The question of whether a 50% shareholder qualifies as a “minority” for these purposes has been definitively answered by the Singapore Court of Appeal in Ascend Field Pte Ltd v Tee Wee Sien and another appeal [2020] SGCA 14. In that case, the Court held that a 50% shareholder can bring a Section 216 oppression claim. The basis is functional, not arithmetic: a shareholder who holds 50% of the shares but lacks practical control over the company’s affairs — because the other 50% shareholder controls the board or the management — may be treated as a “minority” in the sense relevant to Section 216.
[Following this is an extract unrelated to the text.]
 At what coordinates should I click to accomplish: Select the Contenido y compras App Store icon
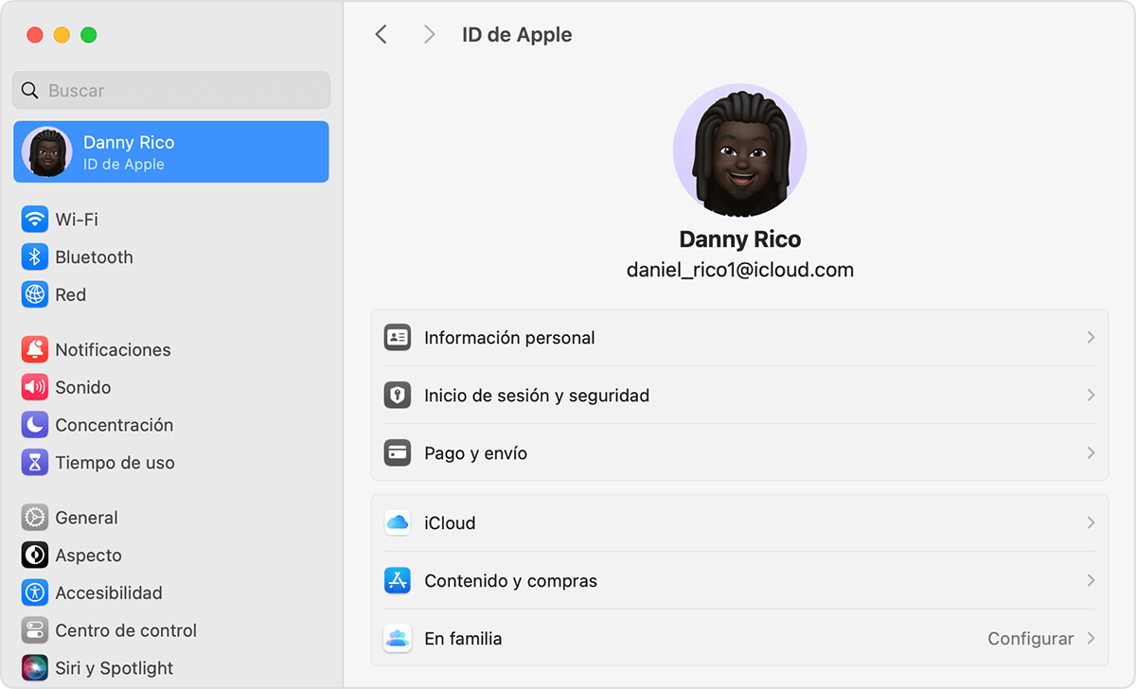pos(397,580)
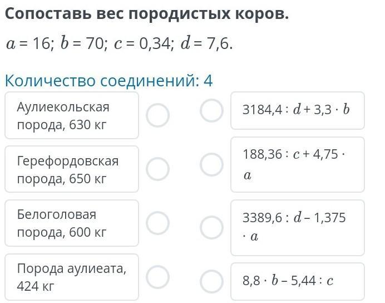The height and width of the screenshot is (303, 385).
Task: Click the expression card 188,36 : c + 4,75 · a
Action: [297, 164]
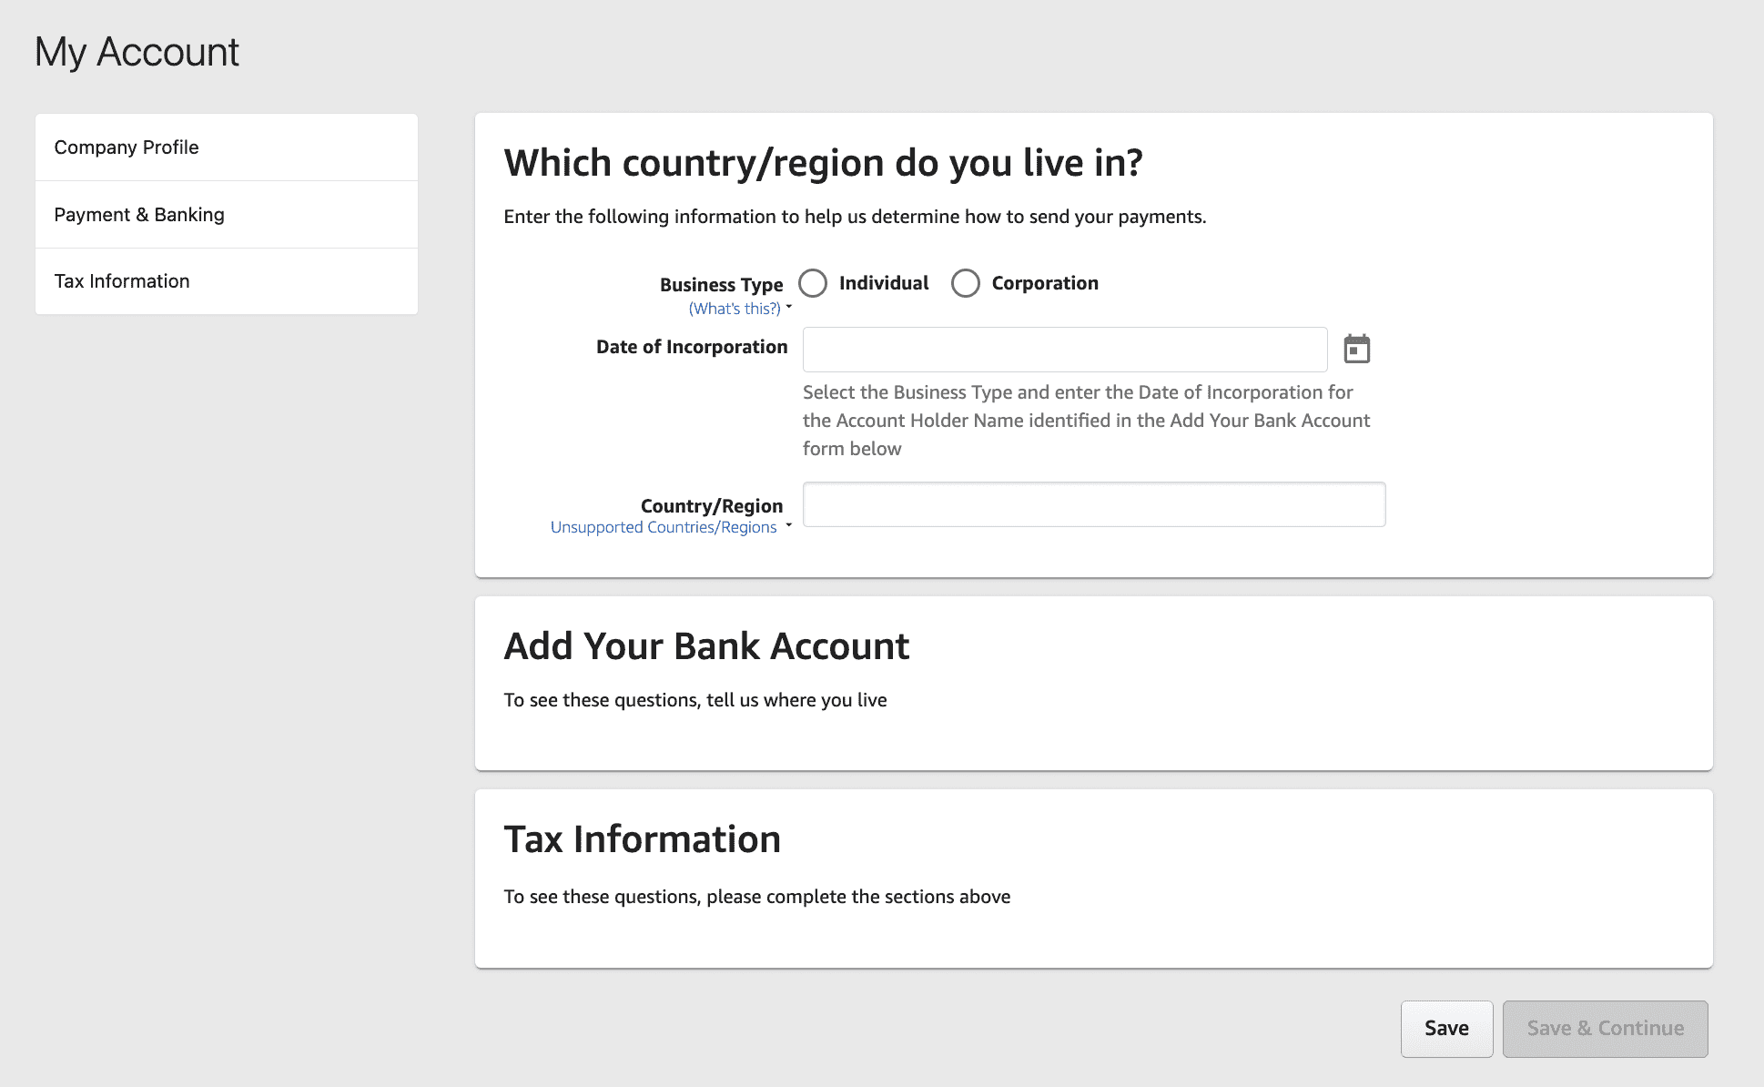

The Court of Appeal reasoned that the oppression remedy focuses on commercial unfairness in how the company is being run, not on whether the claimant holds less than 50% of the shares. Where a shareholder is effectively excluded from management or meaningful participation in the company, the fact that they hold 50% rather than 49% of the shares does not preclude a Section 216 claim.
This is a significant departure from the older view that oppression was a remedy reserved for minority shareholders in the traditional sense. The upshot for two-shareholder companies is that either party may potentially bring a Section 216 claim against the other, depending on who controls the board and who is being excluded.
The “Commercial Unfairness” Standard: Over & Over Ltd v Bonvests
The threshold for establishing oppression under Section 216 was authoritatively stated by the Singapore Court of Appeal in Over & Over Ltd v Bonvests Holdings Ltd and another [2010] 2 SLR 776. The Court held that the test is whether the conduct complained of is “commercially unfair” having regard to the legitimate expectations of the parties. This is an objective test — the Court does not simply ask whether the claimant feels aggrieved, but whether a reasonable person in the claimant’s position would regard the conduct as unfair having regard to the context and the reasonable expectations of the parties.
Legitimate expectations in a two-shareholder company are frequently informed by: (1) the terms of the shareholders’ agreement, if any; (2) the company’s constitution; (3) the prior course of dealing between the parties; and (4) any informal understandings about management participation, dividend policy, or remuneration that both parties understood to govern their relationship, even if not formally documented.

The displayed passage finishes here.